Amlodipine: 7 things you should know
Medically reviewed by Carmen Fookes, BPharm. Last updated on Oct 16, 2019.
1. How it works
- Amlodipine may be used to treat heart conditions such as angina and high blood pressure.
- Amlodipine inhibits the influx of calcium ions across cardiac (heart) and smooth muscle causing relaxation of these muscles and dilation (widening). The exact way amlodipine works in angina is not known; however, experts believe it helps prevent spasm of the coronary artery and reduces how hard the heart has to work to pump blood around the body, lowering its oxygen requirements. Amlodipine does not change the levels of calcium in the blood.
- Amlodipine belongs to a class of medicines called calcium channel blockers (sometimes called calcium channel antagonists).
- May be used for the treatment of high blood pressure (hypertension), alone or in combination with other agents for high blood pressure.
- May be used as an ongoing treatment to relieve symptoms such as chest pain in people with chronic stable angina, or angina due to coronary artery spasm. Will not relieve acute episodes of angina (other medications such as sublingual nitroglycerin are used for this purpose).
- In African Americans, calcium channel blockers such as amlodipine may be recommended over other types of heart medications (for example ACE inhibitors, ARBs) for the treatment of hypertension.
- Appears to have little or no interaction with grapefruit or grapefruit products or antacids.
- Can improve a person's tolerance to exercise and keep their blood pressure at acceptable levels during exercise. Heart rate at maximal exercise does not change or is slightly reduced.

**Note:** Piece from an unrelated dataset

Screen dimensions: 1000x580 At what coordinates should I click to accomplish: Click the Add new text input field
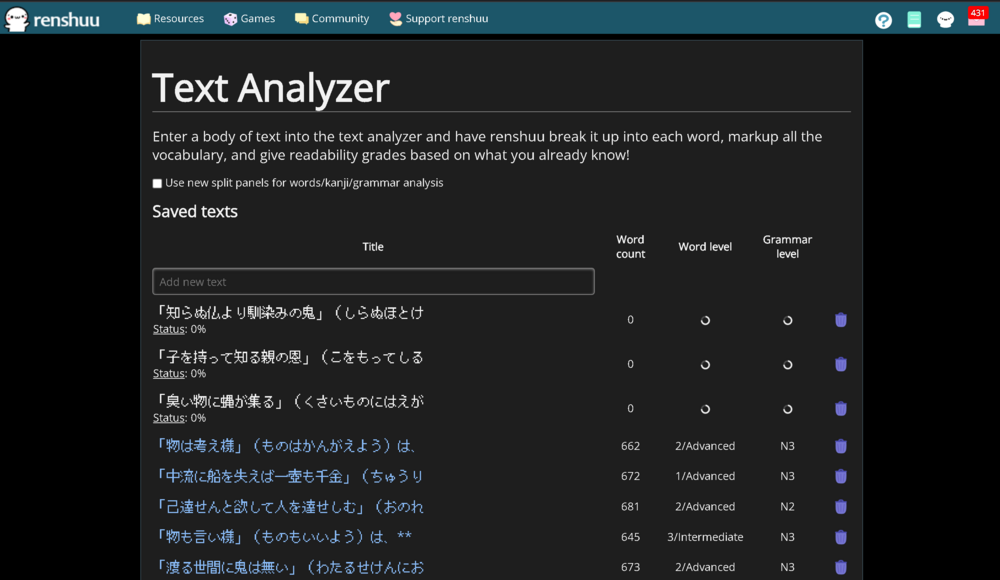click(373, 282)

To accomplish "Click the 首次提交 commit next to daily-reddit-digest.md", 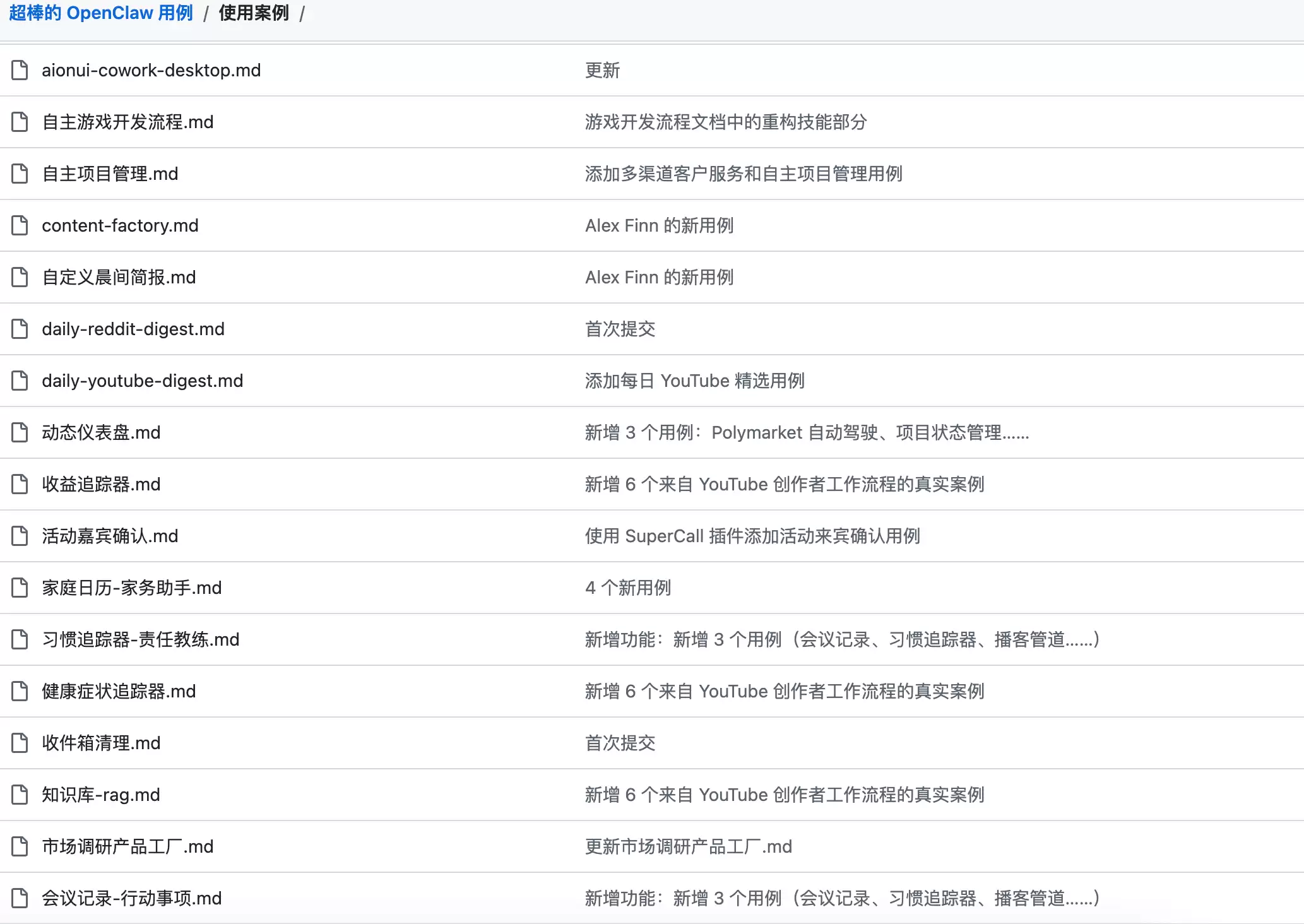I will coord(620,329).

- Generic amlodipine is available.
If you are between the ages of 18 and 60, take no other medication or have no other medical conditions, side effects you are more likely to experience include:
- Edema (swelling around the ankles) is the main side effect. Shortness of breath, dizziness, fast or irregular heart beat, flushing, and wheezing have also been reported.
- Lower doses may be needed in patients with liver disease.

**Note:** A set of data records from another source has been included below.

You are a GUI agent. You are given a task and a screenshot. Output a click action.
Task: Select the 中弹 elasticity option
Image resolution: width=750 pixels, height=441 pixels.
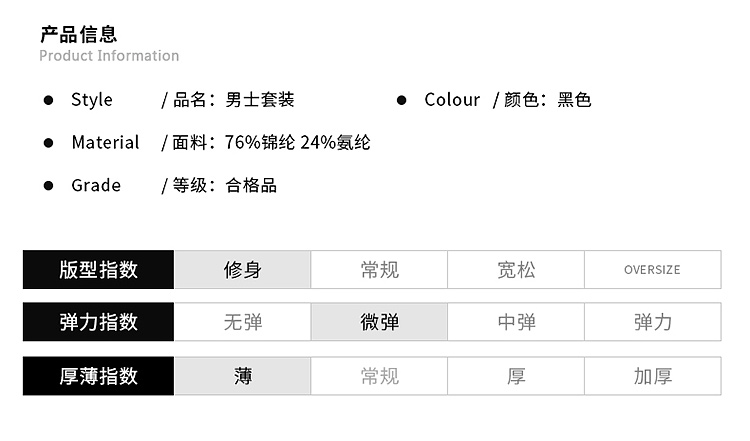point(516,322)
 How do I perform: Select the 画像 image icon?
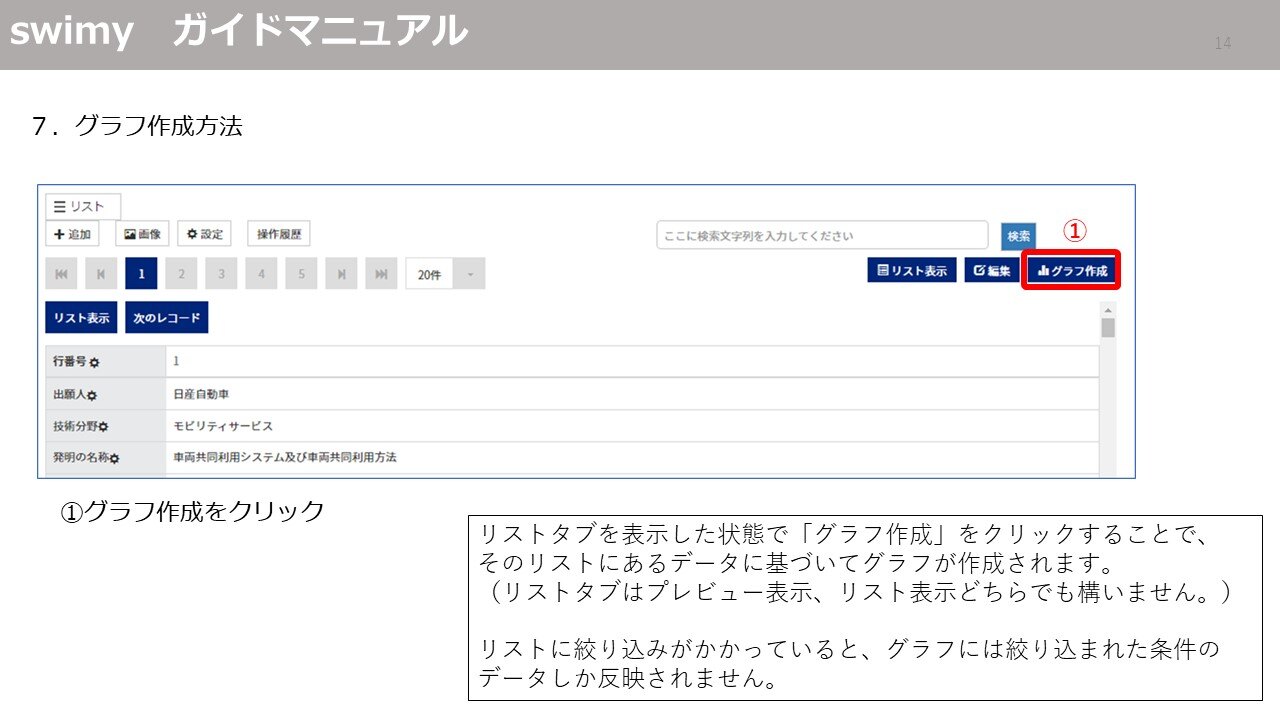pyautogui.click(x=131, y=234)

- Rarely, excessively low blood pressure may be experienced by some people. The risk is higher for people with severe aortic stenosis.
- Rarely, some patients may experience an increase in the frequency or severity of angina or acute myocardial infarction (heart attack) when starting amlodipine. The risk is greater in those with severe obstructive coronary artery disease.
- May interact with a number of other drugs including those that inhibit hepatic enzymes CYP3A and other drugs that also lower blood pressure. See prescribing information for a full list of drug interactions.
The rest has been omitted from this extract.